On the final day before FINRA’s recruitment compensation disclosure proposal closed for comments, the industry trade group, which represents hundreds of securities firms, banks and asset managers, said that the move was in-line with its idea of a uniform fiduciary standard and would provide customers with additional transparency.
“A tenet of a uniform fiduciary standard of care for both registered representatives and registered investment advisors is necessary and adequate disclosure,” senior managing director and general counsel of SIFMA, Ira Hammerman, said in a statement. “Investors should know up front about any potential conflicts of interest, and those disclosures should be in clear, plain English.”

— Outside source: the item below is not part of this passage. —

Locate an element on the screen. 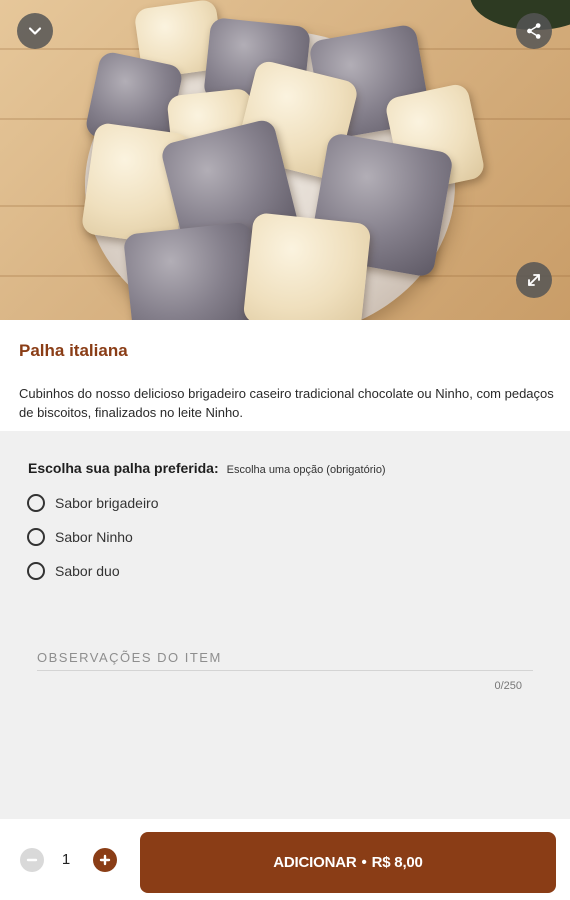 The height and width of the screenshot is (900, 570). decrease-quantity-button is located at coordinates (32, 860).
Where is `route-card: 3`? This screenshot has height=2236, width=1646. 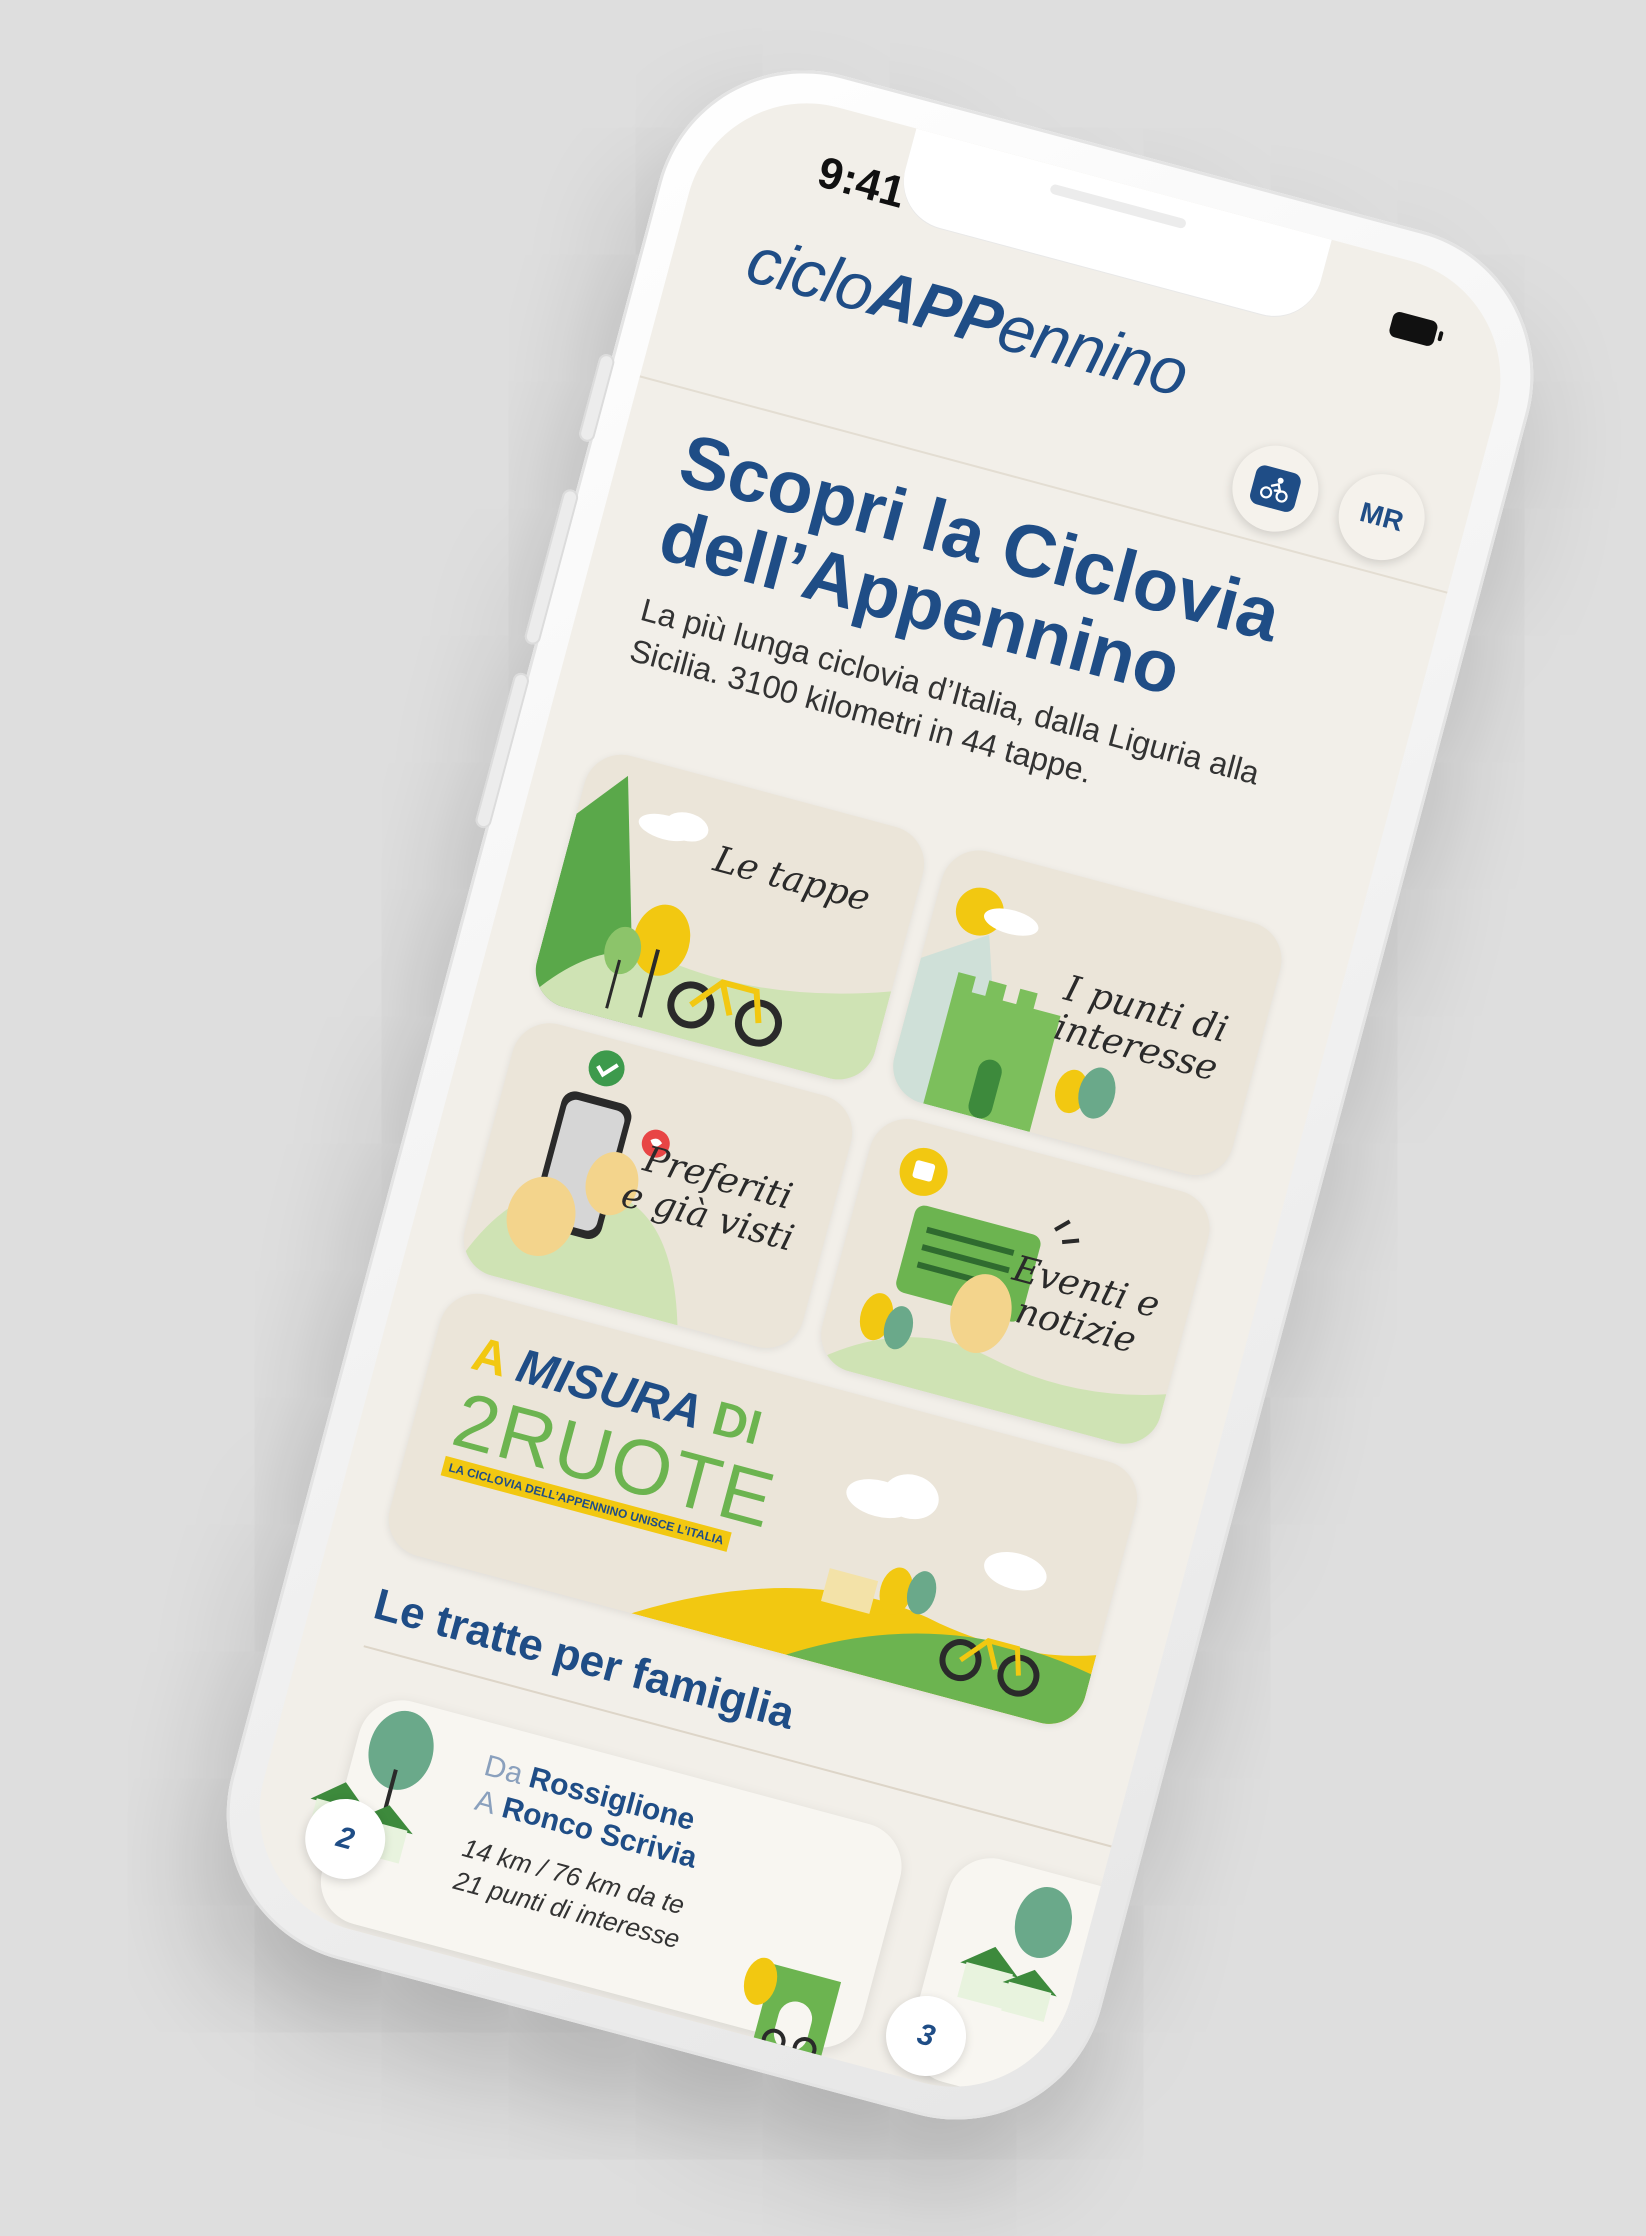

The rule, which has provoked a strong response from both sides, would require brokers switching firms to disclose enhanced compensation such as singing bonuses, upfront or back-end bonuses, loans, accelerated payouts and other offers above $50,000 to any clients contact.
According to FINRA’s original proposal, the goal would be to address a potential conflict of interest and help clients understand why an advisor is moving firms.
“Once the client understands the practical and personal import of the potential conflicts, the client can then make an informed decision about whether to switch firms with their broker,” SIFMA wrote. “SIFMA believes that at key moments in the investment process, investors need clear, targeted and understandable disclosure on key factors for their investment decisions.”
Since opening at the beginning of the year, however, the request for comment has drawn more than 35 responses from brokers, recruiters, securities firms, and watch groups, the majority of which have been negative. Concerns range from whether the rule could unfairly impact small firms to the potential violation of a brokers’ privacy.
“We anticipate that a number of our member firms will be filing individual comment letters on the Proposed Rule, reflecting a range of view on, among other things, the appropriate level of detail in the proposed disclosures,” SIFMA wrote in a footnote.
SIFMA itself weighed in against a specific area in the request for comment, the idea that brokers should provide disclosures while at previous firms.
“The registered representative’s new firm has no effective mechanism to supervise compliance with the disclosure requirement because the registered representative is not yet associated with the new firm,” the group wrote.